COMPLETA LO SIGUIENTE ▸
A - Copia literalmente la parte del texto sobre El faro por dentro que empieza en "Uno de los últimos" y termina en "bastante mal rollo.".
B - Según el texto sobre El faro por dentro, ¿qué editorial publicó el libro y en qué año?
C - Prosigue el texto sobre El faro por dentro a partir de su última oración.

Uno de los últimos libros que he leído es El faro por dentro, de Menchu Gutiérrez (Siruela, 2011), y tengo que confesar que me he aburrido bastante. Puesto que es un libro lleno de gestos de alta literatura, sin duda la culpa debe de haber sido mía. En cualquier caso, me interesó más el breve texto inicial que le da título, y que cuenta –o está escrito desde- los últimos días de la autora-narradora en el faro que habitó. De la nouvelle que completa el volumen, “Basenji”, ambientada también en un faro he aprendido básicamente que destilar alcohol para consumo propio es una práctica poco recomendable y que los perros que no ladran dan bastante mal rollo.

MATERIAL EXTRAÍDO ▸
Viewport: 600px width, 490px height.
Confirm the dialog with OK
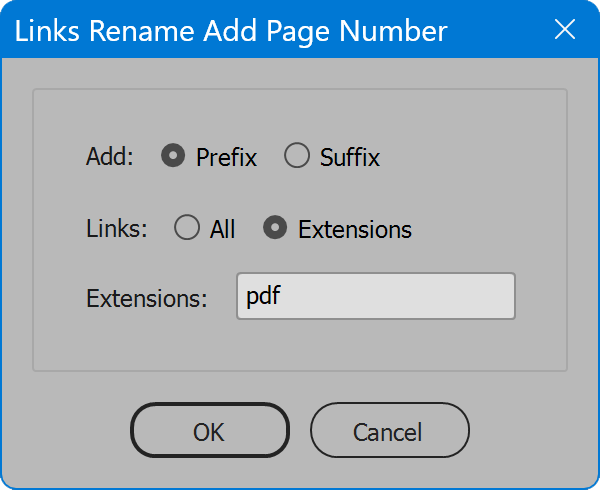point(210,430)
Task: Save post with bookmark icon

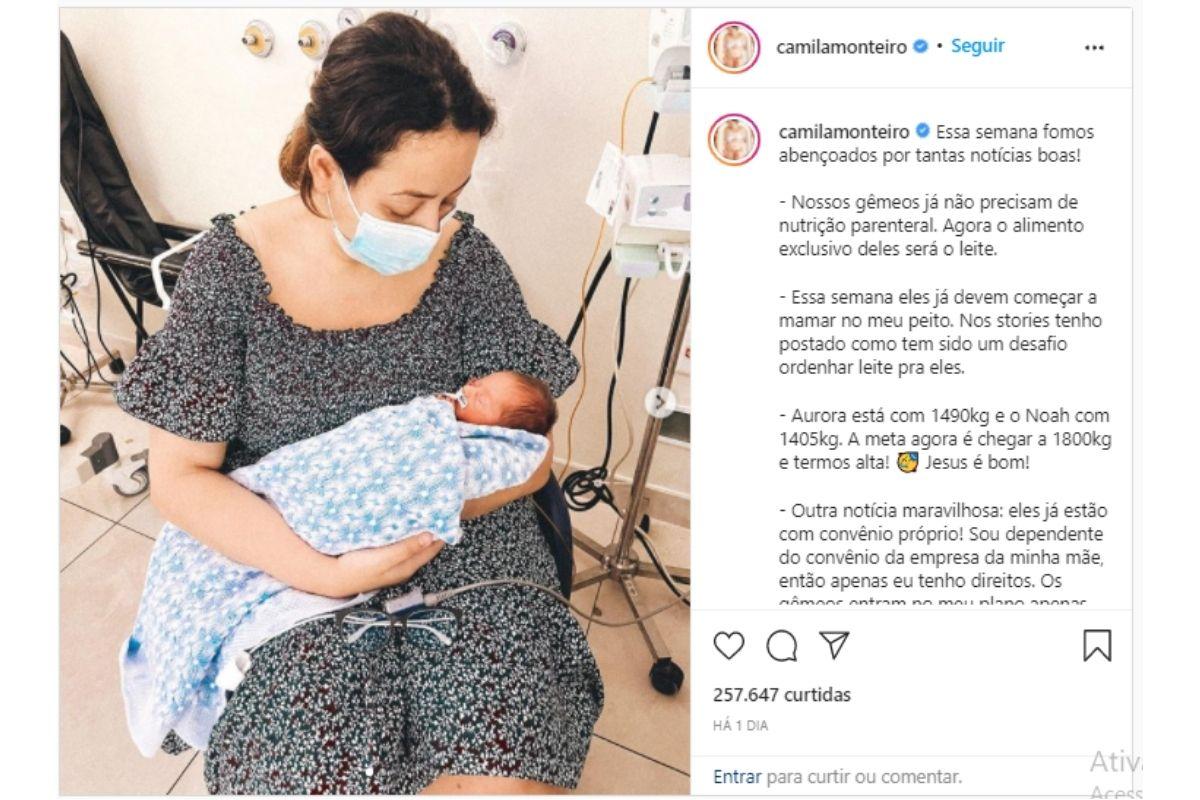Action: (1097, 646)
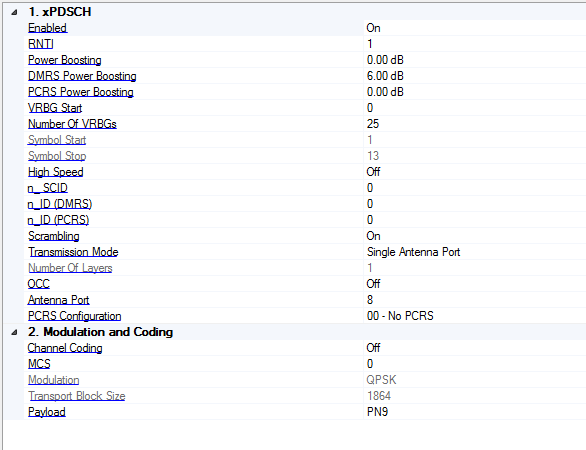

RESPUESTAS ESPERADAS ▸
A -
Uno de los últimos libros que he leído es El faro por dentro, de Menchu Gutiérrez (Siruela, 2011), y tengo que confesar que me he aburrido bastante. Puesto que es un libro lleno de gestos de alta literatura, sin duda la culpa debe de haber sido mía. En cualquier caso, me interesó más el breve texto inicial que le da título, y que cuenta –o está escrito desde- los últimos días de la autora-narradora en el faro que habitó. De la nouvelle que completa el volumen, “Basenji”, ambientada también en un faro he aprendido básicamente que destilar alcohol para consumo propio es una práctica poco recomendable y que los perros que no ladran dan bastante mal rollo.

B - Siruela, en 2011.

C -
Sin embargo, de manera lateral, este libro me recuperó mi propia relación con un faro, el de la playa de Canet d’En Berenguer: algunas tardes de finales de los años 70 y los años 80, en que era el destino de los paseos estivales: con mis padres, primero; sólo con mi madre, después. Más tarde en bicicleta, con mis amigos de verano: al principio una roja, bastante pesada, de la marca G.A.C., con un sillín mullido que recordaba al de un ciclomotor, y que posiblemente es lo que le daba el pomposo nombre de Motoretta; más tarde con una flamante bicicleta de carreras de diez marchas. Aunque entonces el faro era ya apenas una etapa inicial de mis ambiciosas excursiones, en aquellos años felices en que creía –en algún caso contra toda evidencia- que los ciclistas corrían el tour sin doparse.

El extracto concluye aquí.